Problem ▸ In the listing, rewrite everything from the line containing "Click the Clear eraser icon" down to the line containing "click(1199, 95)", replacing "image size" with "screenshot size" and keeping all else as is. Omit the pictures from your answer.

___ Data for this task

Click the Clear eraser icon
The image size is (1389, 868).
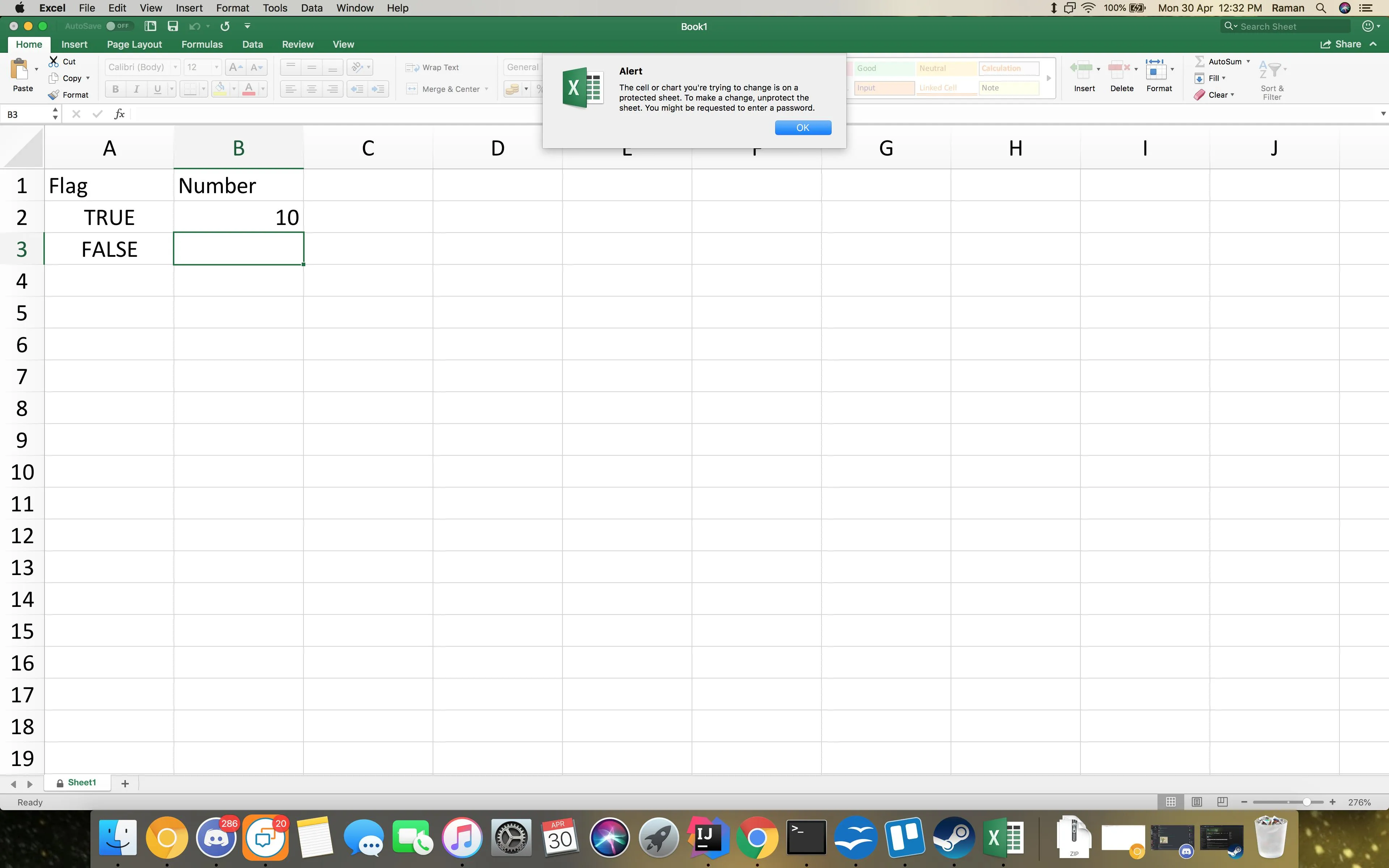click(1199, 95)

______
___ Data for this task

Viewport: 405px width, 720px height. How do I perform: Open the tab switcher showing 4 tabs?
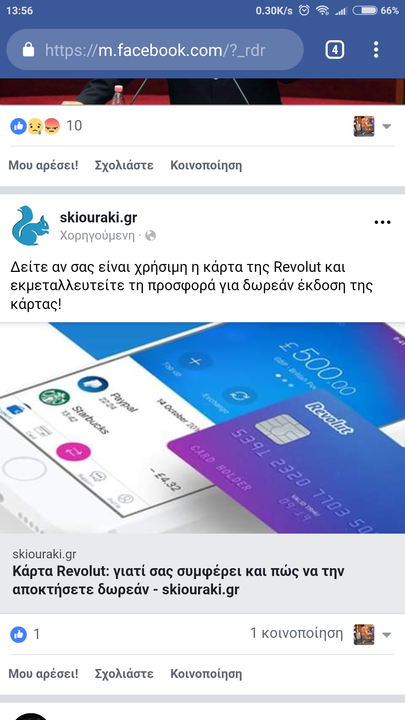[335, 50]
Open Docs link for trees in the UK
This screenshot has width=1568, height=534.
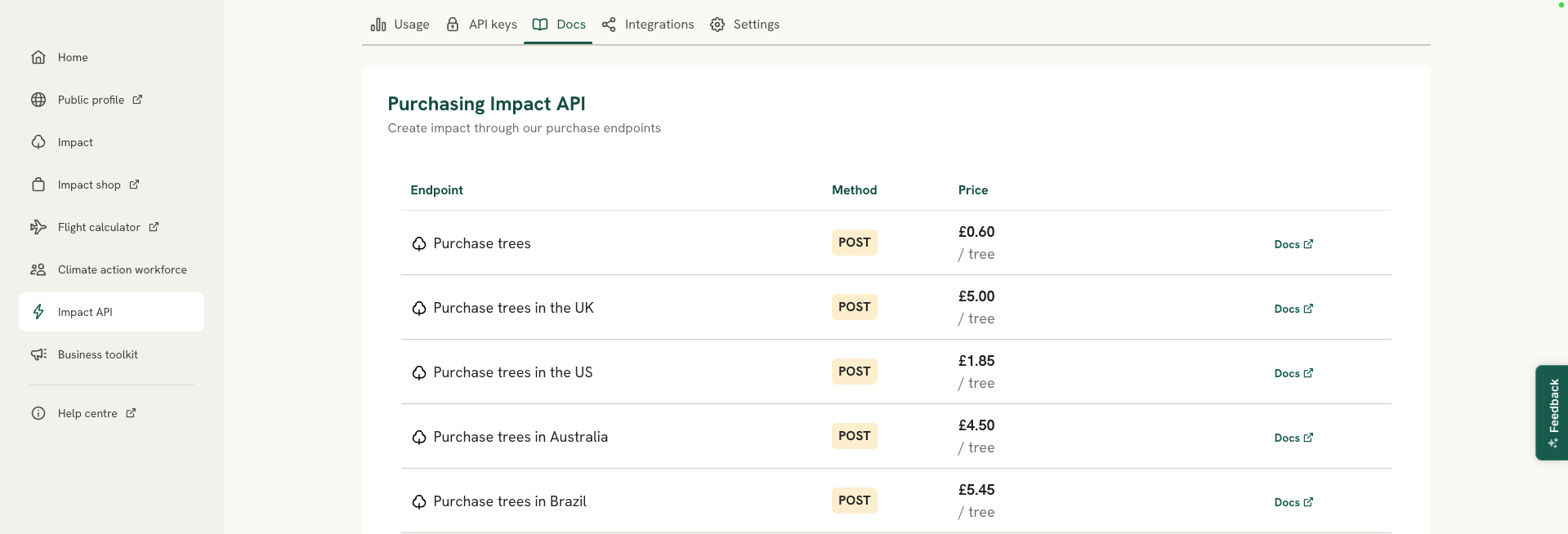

______

Output of the exercise ▸
Click the Clear eraser icon
The screenshot size is (1389, 868).
click(1199, 95)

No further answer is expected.